Start of Excerpted data

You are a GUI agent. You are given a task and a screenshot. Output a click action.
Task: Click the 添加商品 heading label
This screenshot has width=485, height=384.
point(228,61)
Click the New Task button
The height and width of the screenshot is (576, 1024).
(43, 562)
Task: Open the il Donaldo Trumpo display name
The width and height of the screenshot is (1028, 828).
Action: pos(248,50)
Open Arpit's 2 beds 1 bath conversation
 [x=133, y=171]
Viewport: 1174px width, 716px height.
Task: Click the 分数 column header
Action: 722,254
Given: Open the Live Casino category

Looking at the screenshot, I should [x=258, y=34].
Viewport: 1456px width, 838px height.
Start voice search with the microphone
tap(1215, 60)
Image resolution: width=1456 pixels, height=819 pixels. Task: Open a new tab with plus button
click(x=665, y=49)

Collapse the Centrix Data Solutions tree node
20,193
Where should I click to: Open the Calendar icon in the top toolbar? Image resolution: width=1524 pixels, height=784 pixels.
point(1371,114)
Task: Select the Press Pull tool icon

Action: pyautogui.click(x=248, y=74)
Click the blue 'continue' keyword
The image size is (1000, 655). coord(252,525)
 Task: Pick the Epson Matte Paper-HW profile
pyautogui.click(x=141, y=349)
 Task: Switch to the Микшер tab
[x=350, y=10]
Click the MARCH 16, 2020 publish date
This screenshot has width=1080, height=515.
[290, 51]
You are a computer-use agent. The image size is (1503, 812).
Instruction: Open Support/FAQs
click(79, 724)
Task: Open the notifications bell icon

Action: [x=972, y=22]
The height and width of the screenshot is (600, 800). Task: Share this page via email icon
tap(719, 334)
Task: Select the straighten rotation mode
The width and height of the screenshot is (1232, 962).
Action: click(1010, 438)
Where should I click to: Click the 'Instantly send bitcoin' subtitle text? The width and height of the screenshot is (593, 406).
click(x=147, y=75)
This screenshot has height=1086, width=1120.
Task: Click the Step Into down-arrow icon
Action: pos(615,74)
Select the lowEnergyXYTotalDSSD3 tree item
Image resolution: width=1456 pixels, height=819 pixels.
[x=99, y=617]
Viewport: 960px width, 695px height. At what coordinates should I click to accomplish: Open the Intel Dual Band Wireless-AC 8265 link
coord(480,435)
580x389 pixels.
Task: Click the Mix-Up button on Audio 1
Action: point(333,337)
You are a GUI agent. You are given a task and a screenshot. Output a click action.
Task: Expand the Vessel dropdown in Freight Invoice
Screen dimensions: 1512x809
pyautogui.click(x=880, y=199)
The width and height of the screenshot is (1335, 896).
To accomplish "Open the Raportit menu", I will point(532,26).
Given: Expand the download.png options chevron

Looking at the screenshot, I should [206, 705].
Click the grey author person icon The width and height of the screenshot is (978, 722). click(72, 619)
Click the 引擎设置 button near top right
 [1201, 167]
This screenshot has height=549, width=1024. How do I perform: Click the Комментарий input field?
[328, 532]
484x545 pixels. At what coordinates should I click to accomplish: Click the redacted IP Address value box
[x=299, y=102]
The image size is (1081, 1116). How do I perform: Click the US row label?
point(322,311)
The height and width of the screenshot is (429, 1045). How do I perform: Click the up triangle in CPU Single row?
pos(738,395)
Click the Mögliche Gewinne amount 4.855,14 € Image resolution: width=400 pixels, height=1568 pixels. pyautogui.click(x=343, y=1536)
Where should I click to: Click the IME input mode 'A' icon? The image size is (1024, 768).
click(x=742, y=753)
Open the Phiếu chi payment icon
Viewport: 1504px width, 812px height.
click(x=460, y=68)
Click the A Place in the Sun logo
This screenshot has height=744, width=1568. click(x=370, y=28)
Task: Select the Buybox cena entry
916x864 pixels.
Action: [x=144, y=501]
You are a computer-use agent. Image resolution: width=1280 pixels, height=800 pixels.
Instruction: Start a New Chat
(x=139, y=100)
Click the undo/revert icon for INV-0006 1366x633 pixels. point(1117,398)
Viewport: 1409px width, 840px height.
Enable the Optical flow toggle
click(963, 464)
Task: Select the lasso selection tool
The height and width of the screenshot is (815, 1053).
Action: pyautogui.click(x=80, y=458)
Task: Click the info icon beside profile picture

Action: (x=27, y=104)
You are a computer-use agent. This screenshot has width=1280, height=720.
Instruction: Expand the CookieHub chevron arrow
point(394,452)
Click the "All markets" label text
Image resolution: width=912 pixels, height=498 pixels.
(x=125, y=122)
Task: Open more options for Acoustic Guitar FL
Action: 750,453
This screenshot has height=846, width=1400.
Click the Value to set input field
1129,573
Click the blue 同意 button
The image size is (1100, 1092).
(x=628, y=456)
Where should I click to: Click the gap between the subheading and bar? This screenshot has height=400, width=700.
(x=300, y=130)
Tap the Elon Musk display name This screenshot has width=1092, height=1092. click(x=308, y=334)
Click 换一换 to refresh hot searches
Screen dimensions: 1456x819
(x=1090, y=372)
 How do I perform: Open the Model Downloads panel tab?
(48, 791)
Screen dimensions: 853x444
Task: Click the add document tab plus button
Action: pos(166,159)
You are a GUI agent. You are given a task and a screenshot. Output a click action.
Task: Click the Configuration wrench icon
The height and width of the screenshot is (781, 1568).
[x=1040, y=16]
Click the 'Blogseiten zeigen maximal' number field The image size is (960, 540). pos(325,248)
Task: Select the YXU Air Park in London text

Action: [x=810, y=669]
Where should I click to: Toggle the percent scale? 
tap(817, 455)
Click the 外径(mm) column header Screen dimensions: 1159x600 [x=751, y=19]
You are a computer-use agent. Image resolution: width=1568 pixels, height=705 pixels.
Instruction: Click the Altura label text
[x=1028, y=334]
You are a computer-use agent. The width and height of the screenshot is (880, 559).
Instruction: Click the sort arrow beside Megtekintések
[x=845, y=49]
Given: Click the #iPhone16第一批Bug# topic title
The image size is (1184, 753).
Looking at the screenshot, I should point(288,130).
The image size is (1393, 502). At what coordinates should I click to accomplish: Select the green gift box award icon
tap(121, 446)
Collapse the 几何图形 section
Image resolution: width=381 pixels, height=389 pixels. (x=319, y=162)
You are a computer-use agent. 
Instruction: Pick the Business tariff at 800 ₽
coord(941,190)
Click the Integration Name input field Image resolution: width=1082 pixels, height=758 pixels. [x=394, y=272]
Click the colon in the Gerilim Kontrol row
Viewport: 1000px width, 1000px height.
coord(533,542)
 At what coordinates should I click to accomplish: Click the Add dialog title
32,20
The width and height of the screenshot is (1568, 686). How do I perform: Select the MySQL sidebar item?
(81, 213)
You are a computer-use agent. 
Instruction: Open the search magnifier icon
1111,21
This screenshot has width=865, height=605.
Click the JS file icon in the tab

End of Excerpted data

- **What you have to do**
Convert every line of the entries above into a JSON list of strings, with one string per line and blank lines omitted.

- **Full output**
[
  "You are a GUI agent. You are given a task and a screenshot. Output a click action.",
  "Task: Click the 添加商品 heading label",
  "This screenshot has width=485, height=384.",
  "point(228,61)",
  "Click the New Task button",
  "The height and width of the screenshot is (576, 1024).",
  "(43, 562)",
  "Task: Open the il Donaldo Trumpo display name",
  "The width and height of the screenshot is (1028, 828).",
  "Action: pos(248,50)",
  "Open Arpit's 2 beds 1 bath conversation",
  " [x=133, y=171]",
  "Viewport: 1174px width, 716px height.",
  "Task: Click the 分数 column header",
  "Action: 722,254",
  "Given: Open the Live Casino category",
  "Looking at the screenshot, I should [x=258, y=34].",
  "Viewport: 1456px width, 838px height.",
  "Start voice search with the microphone",
  "tap(1215, 60)",
  "Image resolution: width=1456 pixels, height=819 pixels. Task: Open a new tab with plus button",
  "click(x=665, y=49)",
  "Collapse the Centrix Data Solutions tree node",
  "20,193",
  "Where should I click to: Open the Calendar icon in the top toolbar? Image resolution: width=1524 pixels, height=784 pixels.",
  "point(1371,114)",
  "Task: Select the Press Pull tool icon",
  "Action: pyautogui.click(x=248, y=74)",
  "Click the blue 'continue' keyword",
  "The image size is (1000, 655). coord(252,525)",
  " Task: Pick the Epson Matte Paper-HW profile",
  "pyautogui.click(x=141, y=349)",
  " Task: Switch to the Микшер tab",
  "[x=350, y=10]",
  "Click the MARCH 16, 2020 publish date",
  "This screenshot has width=1080, height=515.",
  "[290, 51]",
  "You are a computer-use agent. The image size is (1503, 812).",
  "Instruction: Open Support/FAQs",
  "click(79, 724)",
  "Task: Open the notifications bell icon",
  "Action: [x=972, y=22]",
  "The height and width of the screenshot is (600, 800). Task: Share this page via email icon",
  "tap(719, 334)",
  "Task: Select the straighten rotation mode",
  "The width and height of the screenshot is (1232, 962).",
  "Action: click(1010, 438)",
  "Where should I click to: Click the 'Instantly send bitcoin' subtitle text? The width and height of the screenshot is (593, 406).",
  "click(x=147, y=75)",
  "This screenshot has height=1086, width=1120.",
  "Task: Click the Step Into down-arrow icon",
  "Action: pos(615,74)",
  "Select the lowEnergyXYTotalDSSD3 tree item",
  "Image resolution: width=1456 pixels, height=819 pixels.",
  "[x=99, y=617]",
  "Viewport: 960px width, 695px height. At what coordinates should I click to accomplish: Open the Intel Dual Band Wireless-AC 8265 link",
  "coord(480,435)",
  "580x389 pixels.",
  "Task: Click the Mix-Up button on Audio 1",
  "Action: point(333,337)",
  "You are a GUI agent. You are given a task and a screenshot. Output a click action.",
  "Task: Expand the Vessel dropdown in Freight Invoice",
  "Screen dimensions: 1512x809",
  "pyautogui.click(x=880, y=199)",
  "The width and height of the screenshot is (1335, 896).",
  "To accomplish \"Open the Raportit menu\", I will point(532,26).",
  "Given: Expand the download.png options chevron",
  "Looking at the screenshot, I should [206, 705].",
  "Click the grey author person icon The width and height of the screenshot is (978, 722). click(72, 619)",
  "Click the 引擎设置 button near top right",
  " [1201, 167]",
  "This screenshot has height=549, width=1024. How do I perform: Click the Комментарий input field?",
  "[328, 532]",
  "484x545 pixels. At what coordinates should I click to accomplish: Click the redacted IP Address value box",
  "[x=299, y=102]",
  "The image size is (1081, 1116). How do I perform: Click the US row label?",
  "point(322,311)",
  "The height and width of the screenshot is (429, 1045). How do I perform: Click the up triangle in CPU Single row?",
  "pos(738,395)",
  "Click the Mögliche Gewinne amount 4.855,14 € Image resolution: width=400 pixels, height=1568 pixels. pyautogui.click(x=343, y=1536)",
  "Where should I click to: Click the IME input mode 'A' icon? The image size is (1024, 768).",
  "click(x=742, y=753)",
  "Open the Phiếu chi payment icon",
  "Viewport: 1504px width, 812px height.",
  "click(x=460, y=68)",
  "Click the A Place in the Sun logo",
  "This screenshot has height=744, width=1568. click(x=370, y=28)",
  "Task: Select the Buybox cena entry",
  "916x864 pixels.",
  "Action: [x=144, y=501]",
  "You are a computer-use agent. Image resolution: width=1280 pixels, height=800 pixels.",
  "Instruction: Start a New Chat",
  "(x=139, y=100)",
  "Click the undo/revert icon for INV-0006 1366x633 pixels. point(1117,398)",
  "Viewport: 1409px width, 840px height.",
  "Enable the Optical flow toggle",
  "click(963, 464)",
  "Task: Select the lasso selection tool",
  "The height and width of the screenshot is (815, 1053).",
  "Action: pyautogui.click(x=80, y=458)",
  "Task: Click the info icon beside profile picture",
  "Action: (x=27, y=104)",
  "You are a computer-use agent. This screenshot has width=1280, height=720.",
  "Instruction: Expand the CookieHub chevron arrow",
  "point(394,452)",
  "Click the \"All markets\" label text",
  "Image resolution: width=912 pixels, height=498 pixels.",
  "(x=125, y=122)",
  "Task: Open more options for Acoustic Guitar FL",
  "Action: 750,453",
  "This screenshot has height=846, width=1400.",
  "Click the Value to set input field",
  "1129,573",
  "Click the blue 同意 button",
  "The image size is (1100, 1092).",
  "(x=628, y=456)",
  "Where should I click to: Click the gap between the subheading and bar? This screenshot has height=400, width=700.",
  "(x=300, y=130)",
  "Tap the Elon Musk display name This screenshot has width=1092, height=1092. click(x=308, y=334)",
  "Click 换一换 to refresh hot searches",
  "Screen dimensions: 1456x819",
  "(x=1090, y=372)",
  " How do I perform: Open the Model Downloads panel tab?",
  "(48, 791)",
  "Screen dimensions: 853x444",
  "Task: Click the add document tab plus button",
  "Action: pos(166,159)",
  "You are a GUI agent. You are given a task and a screenshot. Output a click action.",
  "Task: Click the Configuration wrench icon",
  "The height and width of the screenshot is (781, 1568).",
  "[x=1040, y=16]",
  "Click the 'Blogseiten zeigen maximal' number field The image size is (960, 540). pos(325,248)",
  "Task: Select the YXU Air Park in London text",
  "Action: [x=810, y=669]",
  "Where should I click to: Toggle the percent scale? ",
  "tap(817, 455)",
  "Click the 外径(mm) column header Screen dimensions: 1159x600 [x=751, y=19]",
  "You are a computer-use agent. Image resolution: width=1568 pixels, height=705 pixels.",
  "Instruction: Click the Altura label text",
  "[x=1028, y=334]",
  "You are a computer-use agent. The width and height of the screenshot is (880, 559).",
  "Instruction: Click the sort arrow beside Megtekintések",
  "[x=845, y=49]",
  "Given: Click the #iPhone16第一批Bug# topic title",
  "The image size is (1184, 753).",
  "Looking at the screenshot, I should point(288,130).",
  "The image size is (1393, 502). At what coordinates should I click to accomplish: Select the green gift box award icon",
  "tap(121, 446)",
  "Collapse the 几何图形 section",
  "Image resolution: width=381 pixels, height=389 pixels. (x=319, y=162)",
  "You are a computer-use agent. ",
  "Instruction: Pick the Business tariff at 800 ₽",
  "coord(941,190)",
  "Click the Integration Name input field Image resolution: width=1082 pixels, height=758 pixels. [x=394, y=272]",
  "Click the colon in the Gerilim Kontrol row",
  "Viewport: 1000px width, 1000px height.",
  "coord(533,542)",
  " At what coordinates should I click to accomplish: Click the Add dialog title",
  "32,20",
  "The width and height of the screenshot is (1568, 686). How do I perform: Select the MySQL sidebar item?",
  "(81, 213)",
  "You are a computer-use agent. ",
  "Instruction: Open the search magnifier icon",
  "1111,21",
  "This screenshot has width=865, height=605.",
  "Click the JS file icon in the tab"
]